- Exercise directions
Please output each entry in the material beneath exactly as shown.

- The records
++++++++

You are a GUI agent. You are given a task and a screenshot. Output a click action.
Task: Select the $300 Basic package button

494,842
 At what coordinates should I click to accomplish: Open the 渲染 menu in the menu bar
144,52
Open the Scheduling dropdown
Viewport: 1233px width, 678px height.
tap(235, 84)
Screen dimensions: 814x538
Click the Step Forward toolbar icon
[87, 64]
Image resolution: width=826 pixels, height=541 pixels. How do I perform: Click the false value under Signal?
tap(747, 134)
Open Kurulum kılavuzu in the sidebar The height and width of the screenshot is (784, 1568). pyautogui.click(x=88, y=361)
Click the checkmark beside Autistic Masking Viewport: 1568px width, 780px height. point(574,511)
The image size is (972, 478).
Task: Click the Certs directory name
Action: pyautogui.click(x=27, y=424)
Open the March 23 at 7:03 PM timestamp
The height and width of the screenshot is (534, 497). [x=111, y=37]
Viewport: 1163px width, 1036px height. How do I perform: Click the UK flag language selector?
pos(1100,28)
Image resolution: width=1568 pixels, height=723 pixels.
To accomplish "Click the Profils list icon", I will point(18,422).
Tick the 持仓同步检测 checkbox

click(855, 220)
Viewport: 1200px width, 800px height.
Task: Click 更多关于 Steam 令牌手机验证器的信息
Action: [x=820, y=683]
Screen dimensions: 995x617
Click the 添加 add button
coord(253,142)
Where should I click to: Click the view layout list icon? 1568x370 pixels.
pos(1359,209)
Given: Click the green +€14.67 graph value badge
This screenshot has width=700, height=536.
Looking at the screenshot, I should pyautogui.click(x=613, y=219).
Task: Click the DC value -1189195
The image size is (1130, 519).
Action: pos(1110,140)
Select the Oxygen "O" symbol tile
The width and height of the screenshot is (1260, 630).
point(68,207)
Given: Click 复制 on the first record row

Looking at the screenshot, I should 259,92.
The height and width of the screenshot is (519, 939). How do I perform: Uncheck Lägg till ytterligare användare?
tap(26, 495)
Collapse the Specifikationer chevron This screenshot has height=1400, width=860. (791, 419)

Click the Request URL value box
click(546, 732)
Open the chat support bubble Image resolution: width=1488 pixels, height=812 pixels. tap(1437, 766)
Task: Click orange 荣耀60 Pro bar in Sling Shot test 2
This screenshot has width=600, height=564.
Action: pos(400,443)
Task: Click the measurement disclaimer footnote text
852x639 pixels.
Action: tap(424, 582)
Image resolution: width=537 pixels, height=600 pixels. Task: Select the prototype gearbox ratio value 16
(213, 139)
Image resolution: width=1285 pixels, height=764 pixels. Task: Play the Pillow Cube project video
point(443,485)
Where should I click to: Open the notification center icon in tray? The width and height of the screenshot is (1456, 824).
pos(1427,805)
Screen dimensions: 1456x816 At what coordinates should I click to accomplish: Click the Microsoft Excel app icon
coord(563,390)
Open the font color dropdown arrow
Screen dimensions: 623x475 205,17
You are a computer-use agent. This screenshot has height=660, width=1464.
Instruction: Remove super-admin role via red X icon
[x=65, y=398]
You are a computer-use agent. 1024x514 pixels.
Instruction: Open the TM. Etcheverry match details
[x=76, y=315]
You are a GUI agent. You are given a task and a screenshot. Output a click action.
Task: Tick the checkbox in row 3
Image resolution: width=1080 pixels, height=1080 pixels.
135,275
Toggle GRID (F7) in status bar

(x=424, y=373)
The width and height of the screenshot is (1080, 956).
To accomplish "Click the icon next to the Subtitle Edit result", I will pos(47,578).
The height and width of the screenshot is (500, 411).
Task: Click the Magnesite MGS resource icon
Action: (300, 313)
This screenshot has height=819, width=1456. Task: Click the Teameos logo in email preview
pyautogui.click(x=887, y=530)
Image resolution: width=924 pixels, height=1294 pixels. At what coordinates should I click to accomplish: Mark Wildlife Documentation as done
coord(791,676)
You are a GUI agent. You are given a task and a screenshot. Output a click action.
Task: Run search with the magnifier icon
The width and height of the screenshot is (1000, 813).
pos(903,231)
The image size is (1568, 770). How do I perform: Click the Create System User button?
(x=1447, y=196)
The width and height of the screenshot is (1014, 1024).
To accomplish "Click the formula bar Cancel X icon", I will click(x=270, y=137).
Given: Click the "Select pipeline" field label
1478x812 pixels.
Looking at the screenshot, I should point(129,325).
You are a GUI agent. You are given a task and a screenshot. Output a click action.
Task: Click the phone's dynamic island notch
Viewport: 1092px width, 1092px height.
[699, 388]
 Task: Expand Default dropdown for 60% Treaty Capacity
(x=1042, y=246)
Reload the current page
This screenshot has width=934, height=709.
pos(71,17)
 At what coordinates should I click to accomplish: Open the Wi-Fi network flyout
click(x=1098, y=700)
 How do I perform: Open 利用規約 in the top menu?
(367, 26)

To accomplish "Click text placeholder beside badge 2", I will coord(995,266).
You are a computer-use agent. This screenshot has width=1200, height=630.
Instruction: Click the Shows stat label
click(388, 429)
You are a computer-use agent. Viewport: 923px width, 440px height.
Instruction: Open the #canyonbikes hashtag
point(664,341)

++++++++

- Output of the exercise
You are a GUI agent. You are given a task and a screenshot. Output a click action.
Task: Select the $300 Basic package button

494,842
 At what coordinates should I click to accomplish: Open the 渲染 menu in the menu bar
144,52
Open the Scheduling dropdown
Viewport: 1233px width, 678px height.
tap(235, 84)
Screen dimensions: 814x538
Click the Step Forward toolbar icon
[87, 64]
Image resolution: width=826 pixels, height=541 pixels. How do I perform: Click the false value under Signal?
tap(747, 134)
Open Kurulum kılavuzu in the sidebar The height and width of the screenshot is (784, 1568). pyautogui.click(x=88, y=361)
Click the checkmark beside Autistic Masking Viewport: 1568px width, 780px height. point(574,511)
The image size is (972, 478).
Task: Click the Certs directory name
Action: pyautogui.click(x=27, y=424)
Open the March 23 at 7:03 PM timestamp
The height and width of the screenshot is (534, 497). [x=111, y=37]
Viewport: 1163px width, 1036px height. How do I perform: Click the UK flag language selector?
pos(1100,28)
Image resolution: width=1568 pixels, height=723 pixels.
To accomplish "Click the Profils list icon", I will point(18,422).
Tick the 持仓同步检测 checkbox

click(855, 220)
Viewport: 1200px width, 800px height.
Task: Click 更多关于 Steam 令牌手机验证器的信息
Action: [x=820, y=683]
Screen dimensions: 995x617
Click the 添加 add button
coord(253,142)
Where should I click to: Click the view layout list icon? 1568x370 pixels.
pos(1359,209)
Given: Click the green +€14.67 graph value badge
This screenshot has width=700, height=536.
Looking at the screenshot, I should pyautogui.click(x=613, y=219).
Task: Click the DC value -1189195
The image size is (1130, 519).
Action: pos(1110,140)
Select the Oxygen "O" symbol tile
The width and height of the screenshot is (1260, 630).
point(68,207)
Given: Click 复制 on the first record row

Looking at the screenshot, I should 259,92.
The height and width of the screenshot is (519, 939). How do I perform: Uncheck Lägg till ytterligare användare?
tap(26, 495)
Collapse the Specifikationer chevron This screenshot has height=1400, width=860. (791, 419)

Click the Request URL value box
click(546, 732)
Open the chat support bubble Image resolution: width=1488 pixels, height=812 pixels. tap(1437, 766)
Task: Click orange 荣耀60 Pro bar in Sling Shot test 2
This screenshot has width=600, height=564.
Action: pos(400,443)
Task: Click the measurement disclaimer footnote text
852x639 pixels.
Action: tap(424, 582)
Image resolution: width=537 pixels, height=600 pixels. Task: Select the prototype gearbox ratio value 16
(213, 139)
Image resolution: width=1285 pixels, height=764 pixels. Task: Play the Pillow Cube project video
point(443,485)
Where should I click to: Open the notification center icon in tray? The width and height of the screenshot is (1456, 824).
pos(1427,805)
Screen dimensions: 1456x816 At what coordinates should I click to accomplish: Click the Microsoft Excel app icon
coord(563,390)
Open the font color dropdown arrow
Screen dimensions: 623x475 205,17
You are a computer-use agent. This screenshot has height=660, width=1464.
Instruction: Remove super-admin role via red X icon
[x=65, y=398]
You are a computer-use agent. 1024x514 pixels.
Instruction: Open the TM. Etcheverry match details
[x=76, y=315]
You are a GUI agent. You are given a task and a screenshot. Output a click action.
Task: Tick the checkbox in row 3
Image resolution: width=1080 pixels, height=1080 pixels.
135,275
Toggle GRID (F7) in status bar

(x=424, y=373)
The width and height of the screenshot is (1080, 956).
To accomplish "Click the icon next to the Subtitle Edit result", I will pos(47,578).
The height and width of the screenshot is (500, 411).
Task: Click the Magnesite MGS resource icon
Action: (300, 313)
This screenshot has height=819, width=1456. Task: Click the Teameos logo in email preview
pyautogui.click(x=887, y=530)
Image resolution: width=924 pixels, height=1294 pixels. At what coordinates should I click to accomplish: Mark Wildlife Documentation as done
coord(791,676)
You are a GUI agent. You are given a task and a screenshot. Output a click action.
Task: Run search with the magnifier icon
The width and height of the screenshot is (1000, 813).
pos(903,231)
The image size is (1568, 770). How do I perform: Click the Create System User button?
(x=1447, y=196)
The width and height of the screenshot is (1014, 1024).
To accomplish "Click the formula bar Cancel X icon", I will click(x=270, y=137).
Given: Click the "Select pipeline" field label
1478x812 pixels.
Looking at the screenshot, I should point(129,325).
You are a GUI agent. You are given a task and a screenshot. Output a click action.
Task: Click the phone's dynamic island notch
Viewport: 1092px width, 1092px height.
[699, 388]
 Task: Expand Default dropdown for 60% Treaty Capacity
(x=1042, y=246)
Reload the current page
This screenshot has width=934, height=709.
pos(71,17)
 At what coordinates should I click to accomplish: Open the Wi-Fi network flyout
click(x=1098, y=700)
 How do I perform: Open 利用規約 in the top menu?
(367, 26)

To accomplish "Click text placeholder beside badge 2", I will coord(995,266).
You are a computer-use agent. This screenshot has width=1200, height=630.
Instruction: Click the Shows stat label
click(388, 429)
You are a computer-use agent. Viewport: 923px width, 440px height.
Instruction: Open the #canyonbikes hashtag
point(664,341)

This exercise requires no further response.